Cat Parents’ Handbook to Bengal Cat Polyneuropathy

Bengal cat polyneuropathy - image of a young bengal cat laying on its side on a think sheepskin rug

Last updated on February 1st, 2024 at 09:35 pm

by Dr. WL Wilkins, DVM, PhD

Several months ago, my Bengal kitten started to have problems with walking and jumping. It started with difficulty jumping (not being able to jump as high, not landing her jumps properly and/or falling) and progressed to being not able to jump at all and having difficulties walking.

After a costly visit to the vet for a complete examination and tests, we still didn’t know what was wrong with her. But she slowly got better over the course of a couple of months and was almost back to normal when it happened again – only worse this time!

It wasn’t until she had this second episode that we realized what was going on – our poor Roo had developed feline polyneuropathy (also known as cat neuropathy or Bengal cat polyneuropathy).

While I thought I was up to speed on the genetic/inherited diseases of Bengal cats, feline polyneuropathy was a new one to me. Naturally, I set out to learn all I could about this neurological disease of cats, both for my own benefit and to provide critical information to other Bengal cat owners.

What Is Bengal Cat Polyneuropathy?

Polyneuropathy in General

Polyneuropathy, as the name implies, involves multiple peripheral nerves malfunctioning at once. It’s like a systematic outage in a computer network, affecting various parts of the body simultaneously.

There are many different types of polyneuropathies. It can be a consequence of other diseases like diabetes, kidney or liver disease; it can be triggered by infections or exposure to toxins; or it can be a genetic legacy, as seen in Distal Polyneuropathy of Rottweilers and Birman Cat Distal Polyneuropathy.

Typically, the disease progression and prognosis vary widely depending on the underlying cause and the species affected. The symptoms may vary widely depending on which nerves are affected.

When a peripheral nerve malfunctions, it fails to transmit signals properly, leading to an array of potential symptoms. This could be a loss of sensation in the affected areas, as these nerves are responsible for transmitting sensory information back to the brain.

It could also result in motor (movement) difficulties, as peripheral nerves control the muscles and relay commands from the brain for movement. In severe cases, non-functioning peripheral nerves can lead to paralysis.

The topic of polyneuropathy in general is much too big to deal with in a single article.
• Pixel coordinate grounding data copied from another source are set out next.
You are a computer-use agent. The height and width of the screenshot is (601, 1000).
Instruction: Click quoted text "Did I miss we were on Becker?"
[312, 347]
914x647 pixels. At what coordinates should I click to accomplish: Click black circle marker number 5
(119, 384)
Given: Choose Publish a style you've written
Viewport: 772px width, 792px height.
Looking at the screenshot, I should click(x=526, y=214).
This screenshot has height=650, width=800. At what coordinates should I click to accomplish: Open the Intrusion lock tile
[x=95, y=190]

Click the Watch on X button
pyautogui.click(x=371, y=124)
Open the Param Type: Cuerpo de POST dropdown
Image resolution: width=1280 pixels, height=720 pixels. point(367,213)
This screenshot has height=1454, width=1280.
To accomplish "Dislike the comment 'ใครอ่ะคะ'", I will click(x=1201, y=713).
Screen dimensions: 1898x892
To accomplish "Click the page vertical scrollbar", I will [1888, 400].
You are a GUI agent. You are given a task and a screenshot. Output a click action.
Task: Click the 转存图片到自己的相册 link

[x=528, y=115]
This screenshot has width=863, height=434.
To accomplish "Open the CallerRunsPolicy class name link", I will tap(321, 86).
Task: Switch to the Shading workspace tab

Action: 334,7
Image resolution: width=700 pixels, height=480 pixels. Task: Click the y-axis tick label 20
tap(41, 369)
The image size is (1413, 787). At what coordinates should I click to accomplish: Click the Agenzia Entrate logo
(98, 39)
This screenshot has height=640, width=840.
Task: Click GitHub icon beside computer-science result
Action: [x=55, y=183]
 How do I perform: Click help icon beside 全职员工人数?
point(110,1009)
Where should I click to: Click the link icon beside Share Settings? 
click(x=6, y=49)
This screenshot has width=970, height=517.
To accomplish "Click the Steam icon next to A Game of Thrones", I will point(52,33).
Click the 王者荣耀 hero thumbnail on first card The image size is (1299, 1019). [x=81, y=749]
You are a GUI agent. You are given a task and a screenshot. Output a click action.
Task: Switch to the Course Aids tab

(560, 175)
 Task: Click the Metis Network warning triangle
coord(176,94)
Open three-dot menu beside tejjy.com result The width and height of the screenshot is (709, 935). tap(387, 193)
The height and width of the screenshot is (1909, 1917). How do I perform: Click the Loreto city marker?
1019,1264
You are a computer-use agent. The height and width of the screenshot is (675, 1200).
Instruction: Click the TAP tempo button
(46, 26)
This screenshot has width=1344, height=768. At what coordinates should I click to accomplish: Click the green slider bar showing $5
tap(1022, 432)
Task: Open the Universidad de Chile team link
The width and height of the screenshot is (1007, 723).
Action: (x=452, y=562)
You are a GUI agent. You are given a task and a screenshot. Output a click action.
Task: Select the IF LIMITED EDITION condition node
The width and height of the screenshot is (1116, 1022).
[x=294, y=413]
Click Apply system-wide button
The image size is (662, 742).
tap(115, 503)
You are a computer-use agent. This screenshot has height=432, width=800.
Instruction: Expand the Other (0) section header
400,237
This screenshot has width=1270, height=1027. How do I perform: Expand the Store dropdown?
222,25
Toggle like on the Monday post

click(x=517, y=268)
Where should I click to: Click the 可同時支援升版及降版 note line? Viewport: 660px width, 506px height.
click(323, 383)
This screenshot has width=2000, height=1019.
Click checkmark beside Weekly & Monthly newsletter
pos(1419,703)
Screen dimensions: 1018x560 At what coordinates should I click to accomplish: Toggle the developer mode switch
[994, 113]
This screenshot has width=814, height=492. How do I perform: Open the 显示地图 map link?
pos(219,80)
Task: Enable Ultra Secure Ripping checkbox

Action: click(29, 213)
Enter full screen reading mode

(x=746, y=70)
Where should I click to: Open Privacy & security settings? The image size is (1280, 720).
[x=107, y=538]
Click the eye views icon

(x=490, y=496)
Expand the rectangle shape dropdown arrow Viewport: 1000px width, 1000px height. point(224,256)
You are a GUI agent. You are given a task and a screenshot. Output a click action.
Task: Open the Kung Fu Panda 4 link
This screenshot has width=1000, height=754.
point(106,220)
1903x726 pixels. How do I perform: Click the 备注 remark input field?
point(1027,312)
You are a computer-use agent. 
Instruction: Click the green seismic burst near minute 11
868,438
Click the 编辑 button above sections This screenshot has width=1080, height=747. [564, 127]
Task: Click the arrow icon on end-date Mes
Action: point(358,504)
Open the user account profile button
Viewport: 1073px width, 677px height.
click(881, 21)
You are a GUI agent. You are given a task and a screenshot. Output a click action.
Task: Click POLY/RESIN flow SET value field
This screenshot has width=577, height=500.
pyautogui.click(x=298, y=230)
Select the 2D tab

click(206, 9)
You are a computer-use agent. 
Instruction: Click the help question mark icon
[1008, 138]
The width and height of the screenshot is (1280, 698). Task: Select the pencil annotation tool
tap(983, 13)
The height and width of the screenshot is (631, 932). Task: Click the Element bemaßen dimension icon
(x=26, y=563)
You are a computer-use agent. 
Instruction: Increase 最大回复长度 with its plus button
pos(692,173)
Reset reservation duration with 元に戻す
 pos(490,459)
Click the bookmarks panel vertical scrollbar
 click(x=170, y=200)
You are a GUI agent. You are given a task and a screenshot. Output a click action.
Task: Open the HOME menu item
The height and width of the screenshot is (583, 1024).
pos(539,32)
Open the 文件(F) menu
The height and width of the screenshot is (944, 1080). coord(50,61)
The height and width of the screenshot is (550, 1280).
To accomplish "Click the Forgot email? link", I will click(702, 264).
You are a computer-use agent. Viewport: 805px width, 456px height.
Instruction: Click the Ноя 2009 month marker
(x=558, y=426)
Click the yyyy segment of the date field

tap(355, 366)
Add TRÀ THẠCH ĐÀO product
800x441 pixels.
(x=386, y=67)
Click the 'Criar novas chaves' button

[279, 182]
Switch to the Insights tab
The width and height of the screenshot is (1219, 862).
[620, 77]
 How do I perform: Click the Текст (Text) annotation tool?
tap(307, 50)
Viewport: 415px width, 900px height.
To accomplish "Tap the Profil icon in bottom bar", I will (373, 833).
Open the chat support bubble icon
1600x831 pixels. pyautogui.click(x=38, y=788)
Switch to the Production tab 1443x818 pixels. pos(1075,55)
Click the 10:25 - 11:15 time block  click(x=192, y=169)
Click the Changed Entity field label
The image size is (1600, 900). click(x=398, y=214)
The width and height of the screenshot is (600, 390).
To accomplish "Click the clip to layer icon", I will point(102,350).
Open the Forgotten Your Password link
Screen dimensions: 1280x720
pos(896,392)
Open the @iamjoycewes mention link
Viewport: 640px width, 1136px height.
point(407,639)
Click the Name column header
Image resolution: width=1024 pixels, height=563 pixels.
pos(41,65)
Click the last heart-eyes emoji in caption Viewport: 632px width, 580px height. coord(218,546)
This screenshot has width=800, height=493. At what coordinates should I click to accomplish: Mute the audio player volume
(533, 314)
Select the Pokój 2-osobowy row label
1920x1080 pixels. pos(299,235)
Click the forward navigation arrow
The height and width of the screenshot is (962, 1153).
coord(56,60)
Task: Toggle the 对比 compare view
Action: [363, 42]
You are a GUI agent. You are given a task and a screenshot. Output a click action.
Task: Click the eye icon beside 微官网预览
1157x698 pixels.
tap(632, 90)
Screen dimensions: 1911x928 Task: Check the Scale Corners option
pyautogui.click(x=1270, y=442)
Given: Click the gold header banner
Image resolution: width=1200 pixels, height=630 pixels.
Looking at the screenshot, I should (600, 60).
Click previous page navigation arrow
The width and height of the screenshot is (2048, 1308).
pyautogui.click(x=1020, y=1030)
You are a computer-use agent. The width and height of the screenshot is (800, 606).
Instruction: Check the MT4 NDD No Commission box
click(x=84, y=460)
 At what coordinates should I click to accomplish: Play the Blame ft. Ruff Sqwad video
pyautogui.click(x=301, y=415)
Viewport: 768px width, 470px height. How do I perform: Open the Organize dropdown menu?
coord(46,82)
What is of interest to you the reader and me the writer is, of course, polyneuropathy in Bengal cats and that will be the focus of the rest of this article.

Bengal Cat Polyneuropathy

The Bengal cat breed is relatively new, having been officially recognized in the 1980’s. The first report of polyneuropathy in this breed appeared in the published literature in 2008, describing neurologic symptoms in a young Bengal cat that waxed and waned several times over a year (1).

At its worst, the disease affected all four limbs of the cat rendering it unable to walk. Supportive care was provided, and each episode resolved on its own until they eventually ceased to happen altogether.

Another study was published just three years later, describing a “chronic” polyneuropathy in 37 young Bengal cats (2). Cats included in this study recieved veterinary care for clinical signs such as limb weakness, exercise intolerance, a stiff or stilted gait, a plantigrade stance (walking with the heel touching the ground), and decreased jumping ability. Some cats also had muscle loss, weight loss, or stunted growth.

Most of these cats were treated with some sort of medication, with over half of them (60%) receiving a glucocorticoid such as prednisone. Regardless of which treatment they received, or if they received treatment or not, the majority of the cats went on to make complete, or almost complete, recoveries.

The most significant finding in this group of Bengal cats was evidence of demyelination. Demyelination is a process in which the protective covering called the myelin sheath, which surrounds and insulates nerve fibers in the central and peripheral nervous systems, becomes damaged or destroyed.

This damage disrupts the normal transmission of electrical signals along the nerve fibers. The loss of myelin can lead to a range of neurological symptoms, including weakness, numbness, impaired coordination, and other neurological deficits, depending on the location and extent of demyelination.

Demyelination can result in permanent neurologic issues if the demyelination is severe enough. Fortunately, in most cases of Bengal cat polyneuropathy, the myelin sheath regenerates and the cats recover.

bengal cat closup laying on its side white background

How Common Is Polyneuropathy In Bengal Cats?

Polyneuropathy in cats is, in general, described as “uncommon” or “rare” (3). However, the Bengal cat community is beginning to recognize that this disease seems to affect the Bengal breed rather commonly.

There is information circulating on social media and forums that up to 10% of Bengal cats are affected, but there exists no published evidence to support this. “Bengal cat polyneuropathy” is not well known among general veterinary practitioners, and even specialists are not always familiar with it.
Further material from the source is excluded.